Every record below, from first to last, should be copied exactly; leave the pictures out.

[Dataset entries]

* * * * * * * * *

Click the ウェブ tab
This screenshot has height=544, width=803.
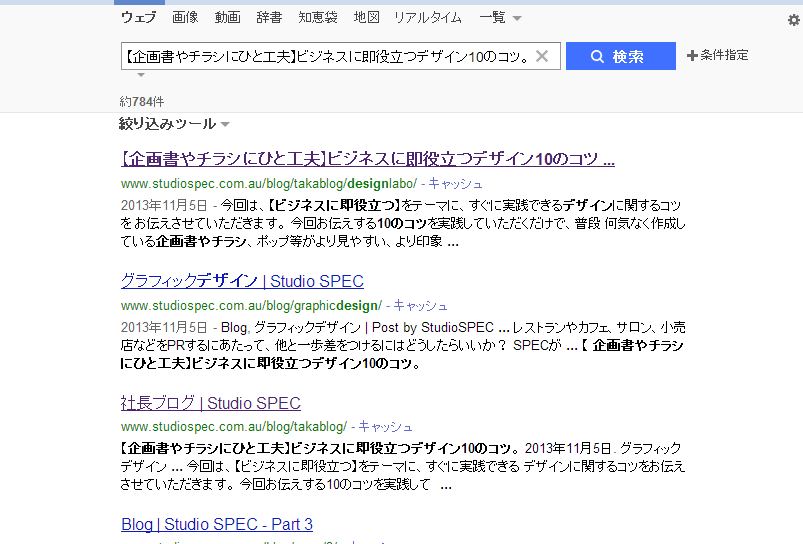[138, 18]
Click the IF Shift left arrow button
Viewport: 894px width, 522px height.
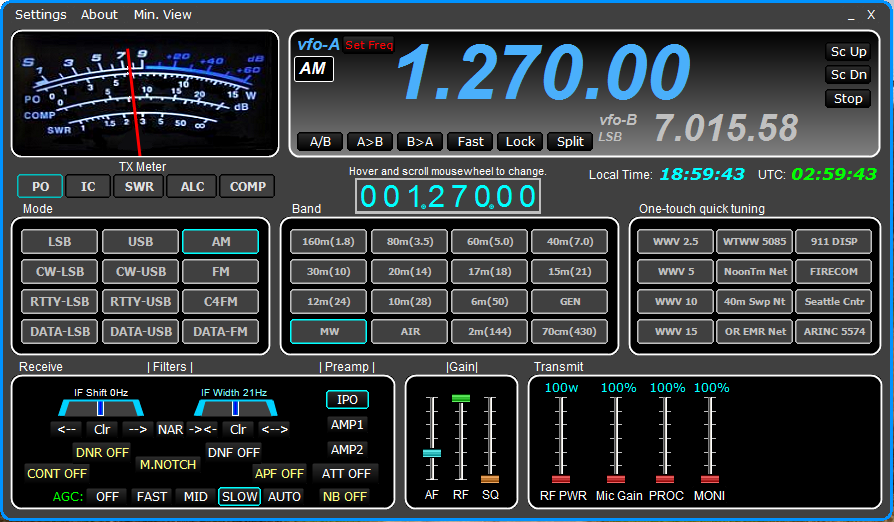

* * * * * * * * *

**Task solution**
Click the ウェブ tab
This screenshot has height=544, width=803.
[138, 18]
Click the IF Shift left arrow button
Viewport: 894px width, 522px height.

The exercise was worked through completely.